(Dataset entries)

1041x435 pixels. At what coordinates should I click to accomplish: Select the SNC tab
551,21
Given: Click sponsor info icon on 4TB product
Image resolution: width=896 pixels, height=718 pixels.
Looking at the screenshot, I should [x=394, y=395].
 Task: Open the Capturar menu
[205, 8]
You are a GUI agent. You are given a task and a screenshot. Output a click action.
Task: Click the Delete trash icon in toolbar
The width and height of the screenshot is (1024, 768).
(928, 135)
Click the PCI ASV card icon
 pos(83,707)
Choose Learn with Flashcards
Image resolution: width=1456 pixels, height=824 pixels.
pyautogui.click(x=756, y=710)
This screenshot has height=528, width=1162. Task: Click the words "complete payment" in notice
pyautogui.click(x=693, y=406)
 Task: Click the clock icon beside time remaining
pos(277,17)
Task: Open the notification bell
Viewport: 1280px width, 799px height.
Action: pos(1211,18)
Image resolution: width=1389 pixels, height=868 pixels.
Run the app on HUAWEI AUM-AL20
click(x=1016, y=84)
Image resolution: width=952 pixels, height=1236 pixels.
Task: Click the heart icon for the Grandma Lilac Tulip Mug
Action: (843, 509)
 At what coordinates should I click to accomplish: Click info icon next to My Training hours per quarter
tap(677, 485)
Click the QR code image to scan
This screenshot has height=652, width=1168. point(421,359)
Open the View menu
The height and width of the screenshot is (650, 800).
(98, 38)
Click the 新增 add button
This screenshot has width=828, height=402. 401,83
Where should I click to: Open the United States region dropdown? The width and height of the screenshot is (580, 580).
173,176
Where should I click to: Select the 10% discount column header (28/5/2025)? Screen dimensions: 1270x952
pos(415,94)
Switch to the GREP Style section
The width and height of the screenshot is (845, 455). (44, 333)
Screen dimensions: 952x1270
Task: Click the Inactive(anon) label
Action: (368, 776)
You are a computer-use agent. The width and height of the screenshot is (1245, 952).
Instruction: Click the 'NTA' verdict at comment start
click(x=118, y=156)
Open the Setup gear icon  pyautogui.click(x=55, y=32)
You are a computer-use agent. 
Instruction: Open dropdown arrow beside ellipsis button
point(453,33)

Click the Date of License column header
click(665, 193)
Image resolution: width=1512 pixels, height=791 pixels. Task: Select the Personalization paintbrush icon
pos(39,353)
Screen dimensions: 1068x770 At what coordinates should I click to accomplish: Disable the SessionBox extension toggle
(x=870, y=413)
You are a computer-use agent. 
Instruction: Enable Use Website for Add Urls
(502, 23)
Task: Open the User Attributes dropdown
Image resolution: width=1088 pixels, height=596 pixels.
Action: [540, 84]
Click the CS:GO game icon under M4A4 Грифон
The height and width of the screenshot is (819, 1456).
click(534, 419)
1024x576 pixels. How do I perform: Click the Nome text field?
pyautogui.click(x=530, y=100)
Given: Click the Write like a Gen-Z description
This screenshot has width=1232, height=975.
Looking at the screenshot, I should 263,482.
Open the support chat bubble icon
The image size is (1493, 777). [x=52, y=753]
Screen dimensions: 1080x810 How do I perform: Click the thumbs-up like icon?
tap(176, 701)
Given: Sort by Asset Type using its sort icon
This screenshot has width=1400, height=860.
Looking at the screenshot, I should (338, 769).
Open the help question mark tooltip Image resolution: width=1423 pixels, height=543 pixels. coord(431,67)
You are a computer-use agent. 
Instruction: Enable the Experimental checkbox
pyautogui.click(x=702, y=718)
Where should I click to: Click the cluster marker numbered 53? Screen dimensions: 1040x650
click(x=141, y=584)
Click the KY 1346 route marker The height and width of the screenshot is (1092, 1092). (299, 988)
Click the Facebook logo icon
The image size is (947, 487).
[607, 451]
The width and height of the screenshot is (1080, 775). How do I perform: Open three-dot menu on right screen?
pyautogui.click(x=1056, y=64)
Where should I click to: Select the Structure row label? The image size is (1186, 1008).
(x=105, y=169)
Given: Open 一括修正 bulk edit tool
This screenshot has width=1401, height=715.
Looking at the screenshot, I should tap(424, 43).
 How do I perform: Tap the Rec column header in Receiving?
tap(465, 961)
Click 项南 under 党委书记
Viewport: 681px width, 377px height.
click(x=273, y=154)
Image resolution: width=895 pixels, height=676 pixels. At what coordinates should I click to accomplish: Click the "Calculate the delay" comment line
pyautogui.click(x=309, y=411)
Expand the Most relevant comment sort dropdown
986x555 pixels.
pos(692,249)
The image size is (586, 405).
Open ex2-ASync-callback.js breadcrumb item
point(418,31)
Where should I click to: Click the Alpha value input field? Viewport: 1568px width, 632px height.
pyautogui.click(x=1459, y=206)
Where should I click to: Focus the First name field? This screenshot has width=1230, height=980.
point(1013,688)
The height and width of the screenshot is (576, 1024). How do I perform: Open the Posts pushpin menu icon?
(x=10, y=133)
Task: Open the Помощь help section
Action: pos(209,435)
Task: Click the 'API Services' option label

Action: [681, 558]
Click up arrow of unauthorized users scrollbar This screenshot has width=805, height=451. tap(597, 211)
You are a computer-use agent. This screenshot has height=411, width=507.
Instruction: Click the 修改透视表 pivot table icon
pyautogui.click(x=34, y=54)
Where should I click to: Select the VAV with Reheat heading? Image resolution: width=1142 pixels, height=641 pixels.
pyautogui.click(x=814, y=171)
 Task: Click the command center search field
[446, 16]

> Exercise objective:
Lines from the top of the entries through the line with "Task: Click the Delete trash icon in toolbar" are to be transcribed exactly, and nothing more.

> Exercise response:
1041x435 pixels. At what coordinates should I click to accomplish: Select the SNC tab
551,21
Given: Click sponsor info icon on 4TB product
Image resolution: width=896 pixels, height=718 pixels.
Looking at the screenshot, I should [x=394, y=395].
 Task: Open the Capturar menu
[205, 8]
You are a GUI agent. You are given a task and a screenshot. Output a click action.
Task: Click the Delete trash icon in toolbar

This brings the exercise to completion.